I am interested in hearing about experiences using TDD and unit testing for C++ in general with Visual Studio 2005 (Professional)
First some background. We have a fairly large project and much of it has been developed on Linux using CppUnit for the unit tests. The project is divided into several libraries, each with their own set of tests. I have a simple script which compiles the library, compiles the test suite and then runs the tests. So after making changes in the code I just run "test" from a command line and the tests run.
Now, most of the developers are using Visual Studio 2005 on Windows for the development of this product. Of course they can still run the tests from a command line using nmake but involves extra steps and I would prefer to have a much more integrated solution.
So my question has two parts.
Firstly, what is the best way of laying out the code for tests on a large code base? Is it normal to create several test projects in a solution, one for each library?
Secondly are there any tools for integrating CppUnit tests into Visual Studio? With dependencies set up corectly running the test project should run the tests but currently the results still appear in a command window.
One of the projects at my company does exactly this. We use a unit test framework called CXXTest (http://cxxtest.sourceforge.net/guide.html). We really like this framework for C++ because it only requires that you write a header file that contains your unit tests. The .CPP files are created by a script (both Python and Perl scripts are provided).

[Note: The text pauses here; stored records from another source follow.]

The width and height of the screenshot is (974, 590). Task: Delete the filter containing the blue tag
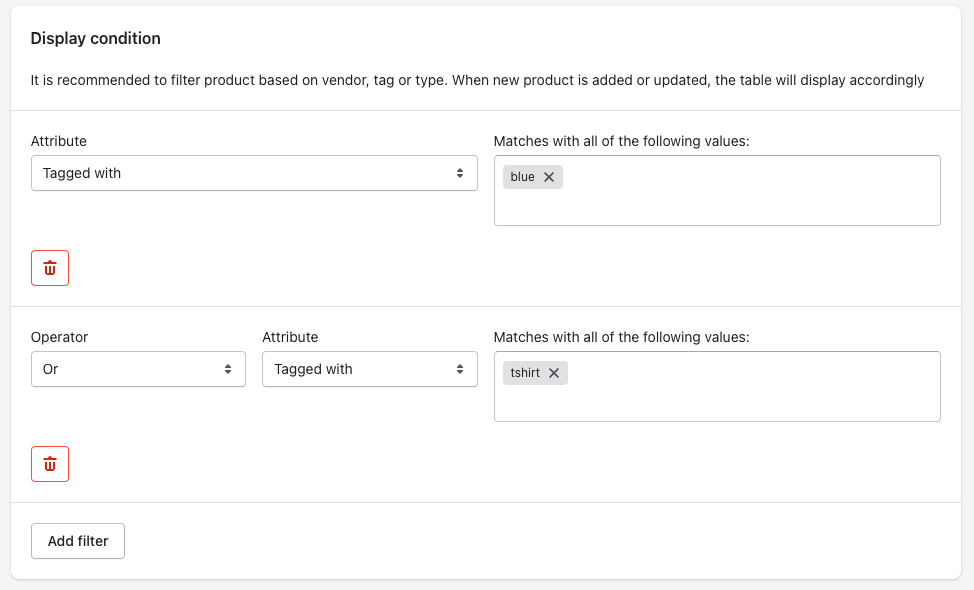(x=50, y=268)
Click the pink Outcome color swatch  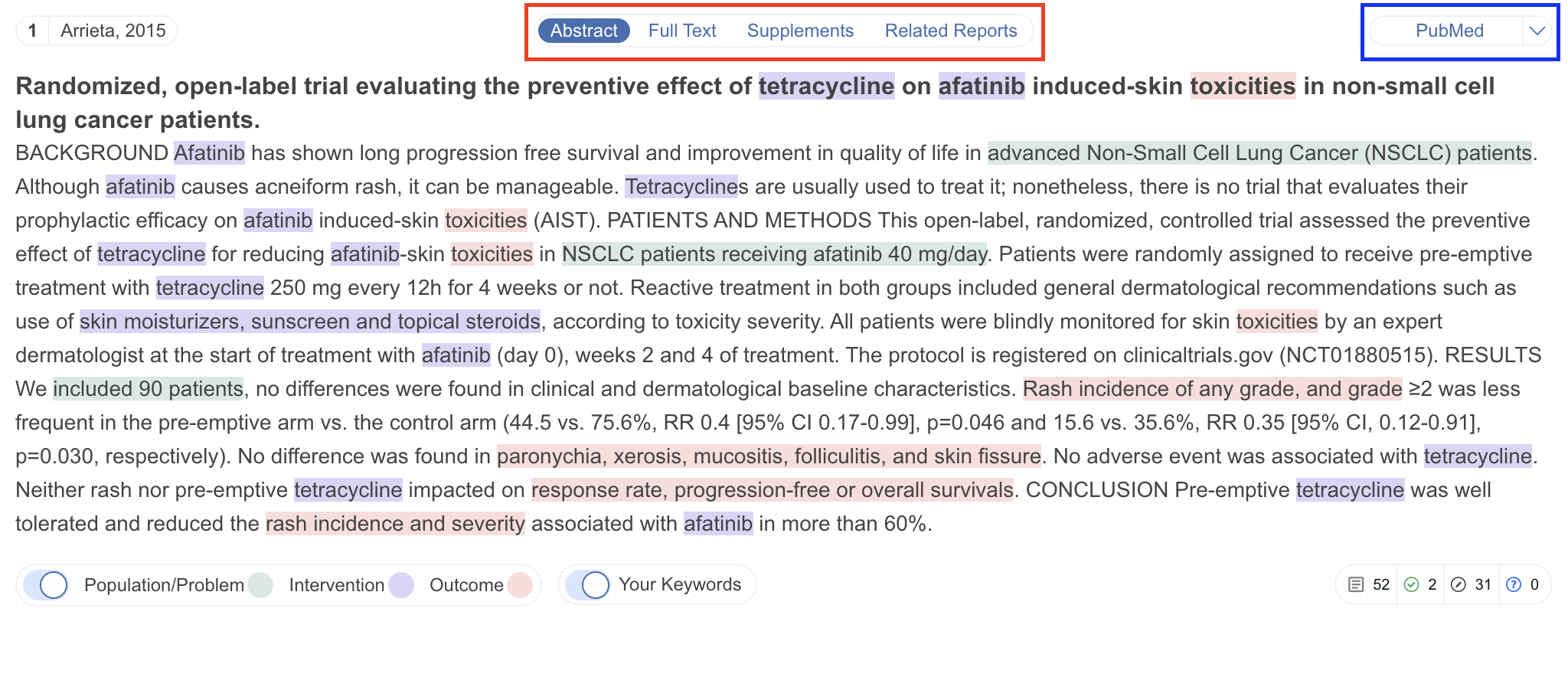[520, 585]
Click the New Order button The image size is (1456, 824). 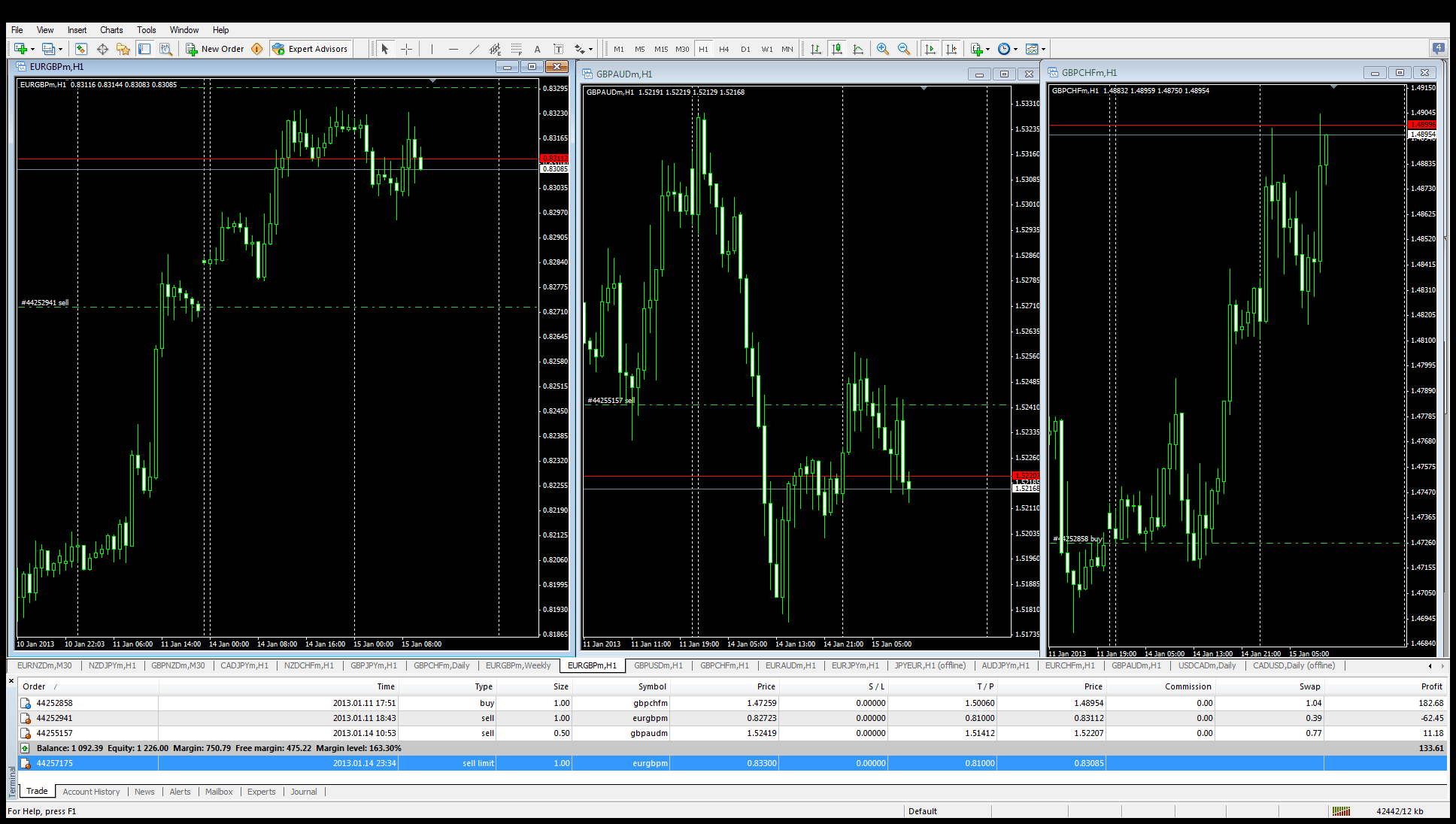[x=215, y=49]
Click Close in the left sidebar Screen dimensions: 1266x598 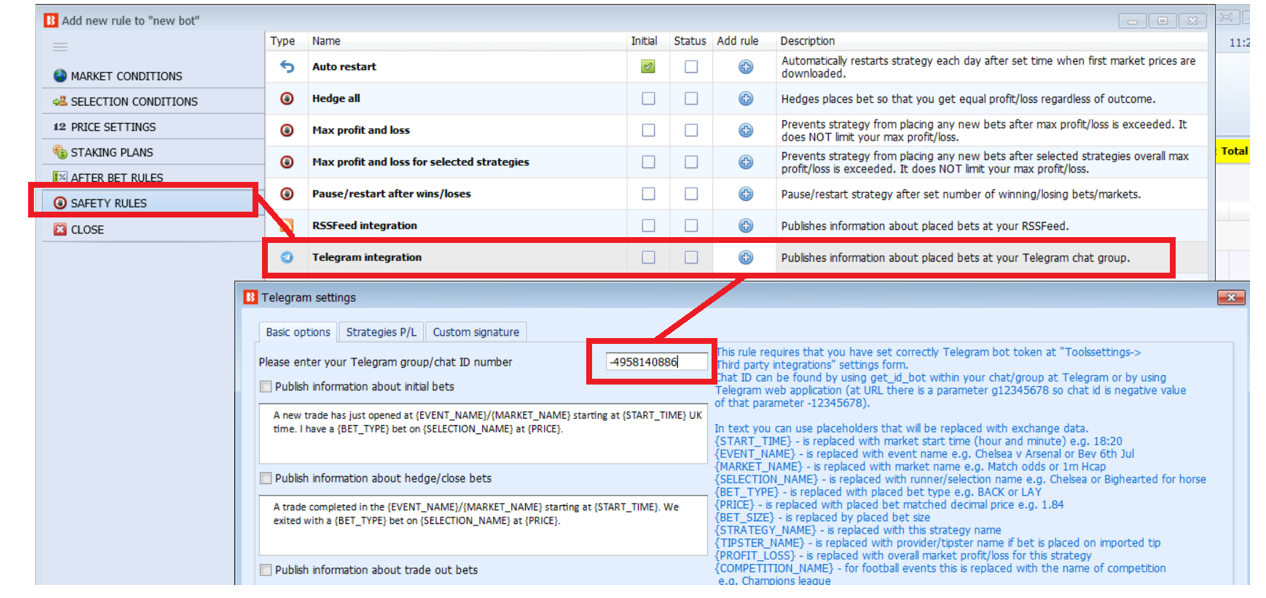87,229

We integrate with visual studio by providing a post build step that builds the unit tests (if they need building) and then executes them. The output (showing what passed and what failed) is displayed in the output window -- you never need to leave the IDE.
I use the Boost Test framework. I tend to split my code into .lib files and will have a separate console-mode EXE test project for each. When the test project is built it makes use of the 'Post build stage' to launch itself, thus running the tests. You could make each test project a dependency of your main application so that each time it builds, all tests are run first, but this can be time-consuming. Instead I tend to run the test projects by hand as needed, but my automated nightly build system will run all test projects as a matter of course (I script this and if any tests fail, the build fails and I get an email notification).